Wertsteigerung

Die Entwicklung des Immobilienwerts

Der Wert einer Immobilie hängt von mehreren Einflussfaktoren ab. So muss man sie in verschiedene Kategorien einteilen, um die Entwicklung des Immobilienwerts prüfen zu können. Diesen Kategorien zufolge werden Immobilien beispielsweise in Wohn- und gewerblich genutzte Gebäude, die sowohl der Vermietung, als auch zu privaten Zwecken dienen können, eingeteilt.

Verfügt ein unbebautes Grundstück über Leitungen für Gas, Wasser, Strom und Telekommunikation und hat außerdem einen guten Zugang zum Straßenverkehr, ist also durch eine ansprechende Infrastruktur erschlossen, so steigt sein Wert. Wird das Bauland oder Baugebiet jedoch zum ersten Mal erschlossen, so hat die Gemeinde Anspruch auf einen Grundstreifen, das so genannte "Öffentliche Gut”, das zur Verwendung von Straßenbau und Verlegung von Leitungen genutzt wird. Außerdem ist für den Wert einer Immobilie von Vorteil, wenn sich Schulen, Kindergärten, Freizeit- und Gesundheitseinrichtungen in naher Umgebung befinden.

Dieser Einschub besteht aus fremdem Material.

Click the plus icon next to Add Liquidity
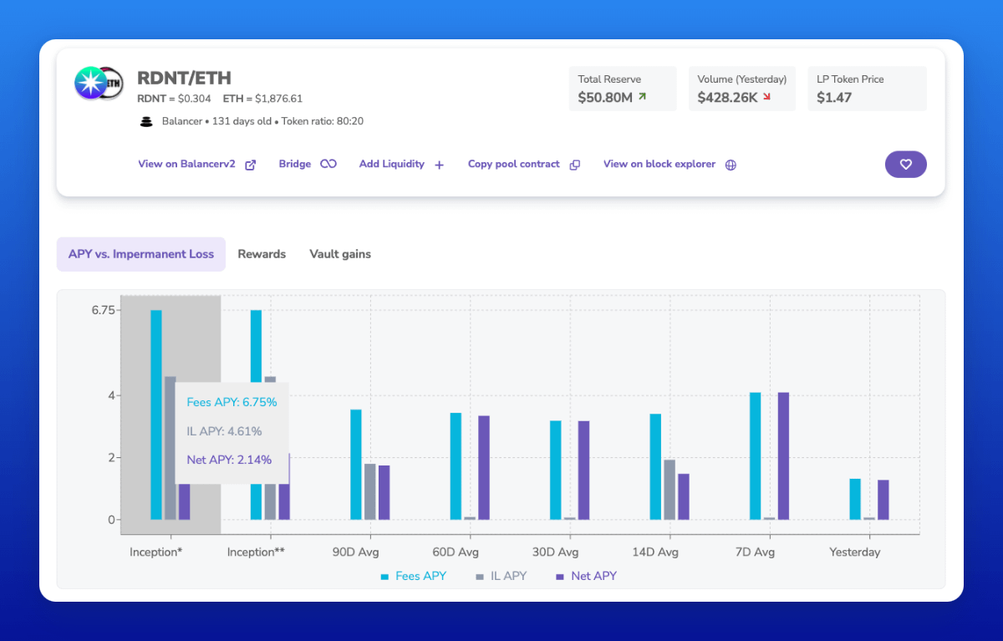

Aber auch die Wertminderung einer Immobilie ist durch eine Vielzahl von Faktoren definiert. So hat es zum Beispiel negative Folgen für den Immobilienwert, wenn das Baugrundstück einem erhöhten Lärmpegel ausgesetzt ist oder der Boden in der Vergangenheit durch Fabriken oder eine Tankstelle verseucht wurde, also mit Altlasten behaftet ist. Immissionen haben ebenfalls einen wertmindernden Effekt. Wird ein Bauverbot, unter anderem durch die Ausweisung des Grundstückes als Naturschutzgebiet, erlassen, so wirkt sich dies natürlich auch negativ aus.
Sowohl für eine Wertsteigerung, als auch für eine Wertminderung sind politische Entscheidungen, wie der Bau einer Autobahn oder der eines Flughafens, von großer Bedeutung. Je nachdem, wie sich solch eine Bebauung auf die Nutzbarkeit des Grundstückes auswirkt, hat dies Konsequenzen für den Grundstückwert.